スティーブン・ビショップは『なんとなく、クリスタル』の注では

『ケンタッキー・フライド・ムービー』では、なかなかいい役をしていた、シンガー=ソングライター。

と。

『ケンタッキー・フライド・ムービー』なつかしいです。

知る人ぞ知るの、70年代末ならではのすごいぶっとんだオムニバス映画でしたが、スティーブン・ビショップは、かなり際どいお色気女子高生の登場するエピソードで、明るい変態チックな男として完全にお笑いタレントとして登場してました。

ウィリー・ネルソン 「ムーンライト・イン・バーモント」

Willie Nelson – Moonlight in Vermont

ベッドに寝たまま、手を伸ばして横のステレオをつけてみる。目覚めたばかりだから、ターンテーブルにレコードを載せるのも、なんとなく億劫な気がしてしまう。

『なんとなく、クリスタル』のいちばん最初の文ですね。
主人公の女子大生、由利が目覚めるシーン。

当時はターンテーブルにレコードを乗せていたのでした。
CD よりもさらに面倒です。

それで、FENにプリセットしたチューナーのボタンを押してみる。

なんと朝から、ウィリー・ネルソンの「ムーンライト・イン・バーモント」が流れている。

『なんとなく、クリスタル』を有名にした400あまりの注のなかでウィリー・ネルソンは次のように紹介されています。

テキサス生まれのシンガー。従来のC&Wにはない要素を取り入れたカントリー・シンガー。


“Moonlight in Vermont” は、もともとジャズのスタンダード・ナンバー。
Willie Nelson は1978年リリースのアルバム “Stardust” でそれを取り上げています。

名盤 “Stardust” は、Rolling Stone’s 誌が、2003年に過去から現在までの500ベストアルバムを選んだ際に257位にランクイン。

2008年には発売30周年を記念してボーナストラック付きの特別盤が発売されています。

1980年6月

「なんとなく、クリスタル」には、表紙のあとの中扉に

1980年6月 東京

と書かれています。

音楽もその時点で東京で流行っていた洋楽が登場します。

もっと正確に言うと、新潮文庫版の後書きで著者の田中康夫は、

『なんとなく、クリスタル』を書いたのは、1980年の5月である。

河出書房の文藝雑誌「文藝」が設けていた新人賞「文藝賞」へ、5月31日の朝、郵送で応募したのだ。

と書いています。


ただし、1980年10月に「文藝賞」を受賞して1981年に単行本化されるときに本文に手を入れられ、そのときに274個だった注が、442個と大幅に増やされました。

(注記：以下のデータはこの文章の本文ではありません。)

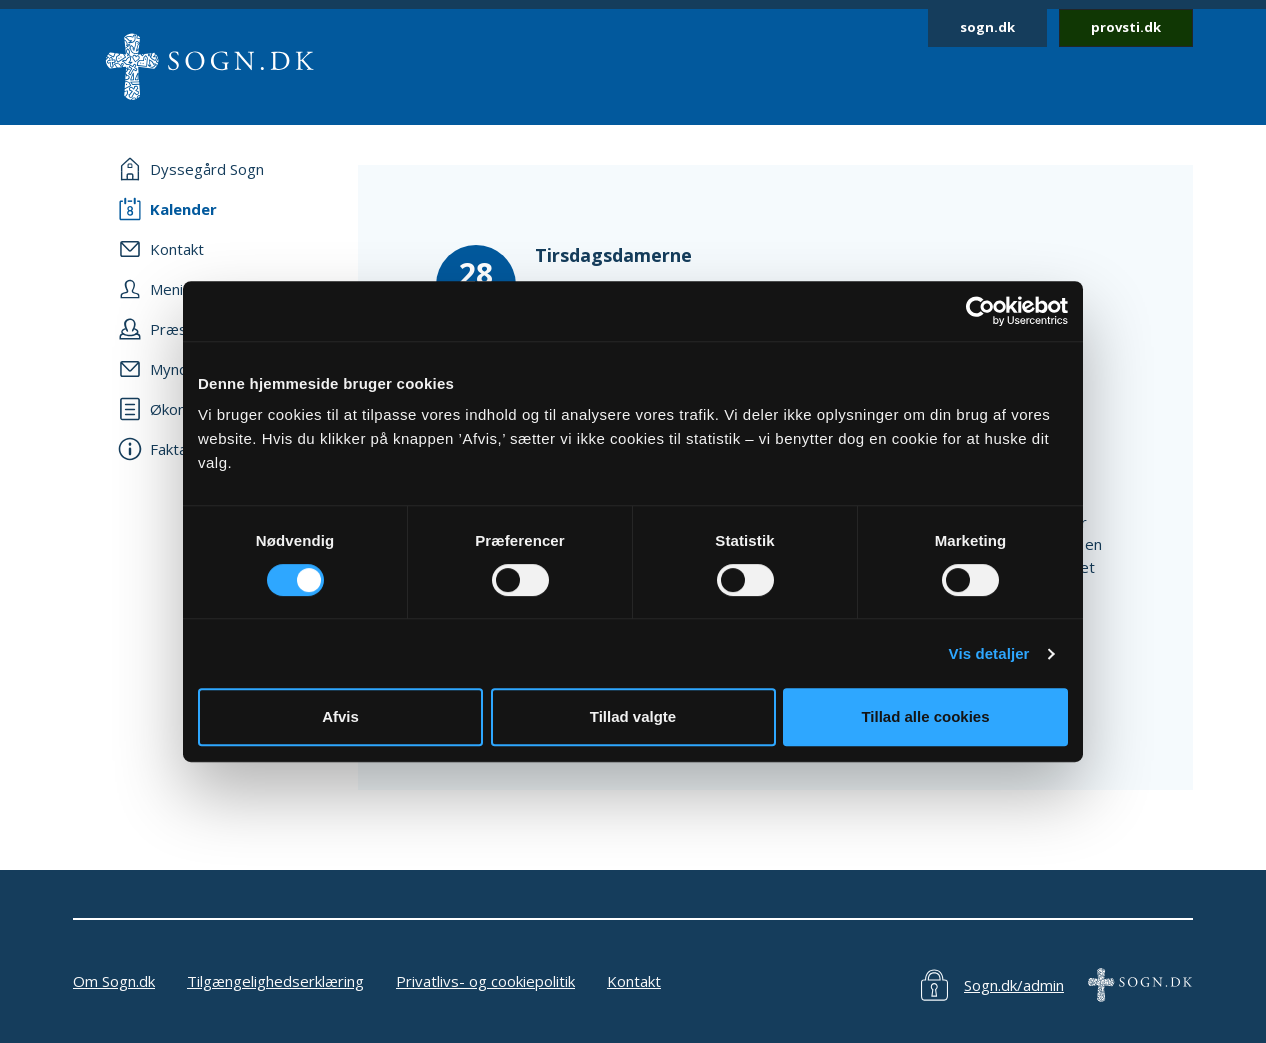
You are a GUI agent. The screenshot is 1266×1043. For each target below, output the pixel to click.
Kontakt (634, 981)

注をみると明らかに1980年6月以降の情報も追加されています。

書かれた日付けからいうと、登場する音楽は実は1980年代というより、1970年代後半のものが主です。

しかし、これらの音楽が日本で1980年から81年にかけて流れていたときのようすを通して、まさに80年代のはじまりの東京が、この小説にはビビッドに描かれています。